Most of these deaths are preventable, the product of unsanitary conditions, poorly maintained roads, limited access to health care, forced marriages, lack of education, poor nutrition and sanitation, and a fundamentalist religious regime that, even in the post-Taliban era, prohibits women from seeing a male doctor or health care practitioner and limits them largely to the home.

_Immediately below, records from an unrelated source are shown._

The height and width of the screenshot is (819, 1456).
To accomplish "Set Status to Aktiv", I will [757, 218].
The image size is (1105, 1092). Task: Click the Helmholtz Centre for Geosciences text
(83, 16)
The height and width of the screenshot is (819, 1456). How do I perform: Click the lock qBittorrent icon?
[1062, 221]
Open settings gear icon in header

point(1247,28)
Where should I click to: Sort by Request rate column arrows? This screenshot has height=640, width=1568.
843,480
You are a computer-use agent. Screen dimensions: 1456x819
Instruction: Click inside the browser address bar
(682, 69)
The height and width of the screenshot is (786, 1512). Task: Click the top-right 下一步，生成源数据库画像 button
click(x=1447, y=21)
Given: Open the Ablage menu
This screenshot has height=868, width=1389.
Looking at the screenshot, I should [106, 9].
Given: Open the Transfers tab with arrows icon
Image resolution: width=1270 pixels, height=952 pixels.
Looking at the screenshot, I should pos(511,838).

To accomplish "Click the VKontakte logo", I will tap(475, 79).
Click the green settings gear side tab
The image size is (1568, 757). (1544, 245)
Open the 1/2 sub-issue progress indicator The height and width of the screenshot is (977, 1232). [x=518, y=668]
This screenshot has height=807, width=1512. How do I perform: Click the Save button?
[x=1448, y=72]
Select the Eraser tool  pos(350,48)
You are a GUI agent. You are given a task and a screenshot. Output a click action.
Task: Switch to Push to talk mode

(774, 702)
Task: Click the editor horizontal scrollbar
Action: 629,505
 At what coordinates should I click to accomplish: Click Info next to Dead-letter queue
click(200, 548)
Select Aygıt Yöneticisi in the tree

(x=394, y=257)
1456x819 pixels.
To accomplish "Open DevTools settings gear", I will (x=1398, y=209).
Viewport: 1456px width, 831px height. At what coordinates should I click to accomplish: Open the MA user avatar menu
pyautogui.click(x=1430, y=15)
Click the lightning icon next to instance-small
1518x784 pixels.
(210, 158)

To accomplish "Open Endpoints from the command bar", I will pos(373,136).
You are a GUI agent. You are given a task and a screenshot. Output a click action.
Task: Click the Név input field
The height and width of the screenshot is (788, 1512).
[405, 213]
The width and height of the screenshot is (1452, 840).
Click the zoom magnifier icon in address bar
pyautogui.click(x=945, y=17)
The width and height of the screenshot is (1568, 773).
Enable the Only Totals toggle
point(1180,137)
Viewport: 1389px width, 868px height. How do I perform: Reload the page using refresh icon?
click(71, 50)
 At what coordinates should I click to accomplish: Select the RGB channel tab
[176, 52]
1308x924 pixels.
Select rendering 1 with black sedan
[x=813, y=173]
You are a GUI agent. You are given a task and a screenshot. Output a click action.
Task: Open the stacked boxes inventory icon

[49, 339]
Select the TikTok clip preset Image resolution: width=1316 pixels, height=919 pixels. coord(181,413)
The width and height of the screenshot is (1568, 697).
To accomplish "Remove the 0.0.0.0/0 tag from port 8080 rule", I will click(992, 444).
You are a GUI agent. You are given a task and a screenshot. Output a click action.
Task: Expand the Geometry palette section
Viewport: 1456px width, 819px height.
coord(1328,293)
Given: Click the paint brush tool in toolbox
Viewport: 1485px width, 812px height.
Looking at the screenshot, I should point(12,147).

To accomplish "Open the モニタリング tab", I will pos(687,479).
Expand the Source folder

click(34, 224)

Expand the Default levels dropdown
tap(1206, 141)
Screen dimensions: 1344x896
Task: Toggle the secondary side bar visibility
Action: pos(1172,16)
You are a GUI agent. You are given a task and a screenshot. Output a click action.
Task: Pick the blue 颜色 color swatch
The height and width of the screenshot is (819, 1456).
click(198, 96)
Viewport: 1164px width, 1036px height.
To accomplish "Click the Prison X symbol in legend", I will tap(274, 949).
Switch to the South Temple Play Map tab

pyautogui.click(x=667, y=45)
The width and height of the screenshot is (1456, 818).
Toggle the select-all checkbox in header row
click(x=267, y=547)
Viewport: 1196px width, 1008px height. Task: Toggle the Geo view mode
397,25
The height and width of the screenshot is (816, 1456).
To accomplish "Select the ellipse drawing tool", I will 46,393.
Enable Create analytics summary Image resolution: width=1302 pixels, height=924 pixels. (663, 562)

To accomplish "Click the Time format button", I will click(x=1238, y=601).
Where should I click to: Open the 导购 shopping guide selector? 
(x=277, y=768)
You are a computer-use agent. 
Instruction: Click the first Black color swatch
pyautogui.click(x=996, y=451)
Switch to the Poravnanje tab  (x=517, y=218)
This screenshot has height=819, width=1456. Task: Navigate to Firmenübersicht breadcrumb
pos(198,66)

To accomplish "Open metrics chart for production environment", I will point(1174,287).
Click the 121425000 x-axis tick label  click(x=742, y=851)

One glimmer of hope can be found in recent efforts to train hundreds of Afghan midwives. The presence of a midwife has been proven to reduce maternal mortality rates substantially -- one reason the World Health Organization has prioritized international midwife training in its goal of reducing maternal deaths by 75 percent worldwide in the next eight years as part of the United Nations’ Millennium Development Goals. Afghanistan has a long way to go; by some estimates, only 14 percent of Afghan births are attended by a skilled professional.
But the tide may be turning. In 2005, Afghan midwives banded together to form the Afghan Midwives Association; by 2006, the organization had been admitted to the International Confederation of Midwives, and had helped to triple the number of trained midwives in Afghanistan. Another program, known as International Midwife Assistance, focuses particularly on rural Afghan women who deliver their babies at home. In 2004, the Johns Hopkins Program for International Education in Gynecology and Obstetrics (JHPIEGO), an international health organization based in Baltimore, Maryland, launched its own training program for Afghani midwives. And earlier this year, the Swedish Committee for Afghanistan graduated a class of 20 midwives in the Wardak Province of Afghanistan. The goal of all these and other midwifery programs: To train women about healthy prenatal care and safe childbirth and parenting practices, including sanitation, proper diet, and care of newborn infants.
Two months from now, Family Care International will hold a global conference called Women Deliver in London, with the goal of saving and improving the lives of women, mothers, and infants worldwide. The ambitious-sounding conference will focus on maternal and newborn health, family planning, poverty reduction, freedom from violence, health system reform, building political will for women’s rights, and improving women’s political position in the world.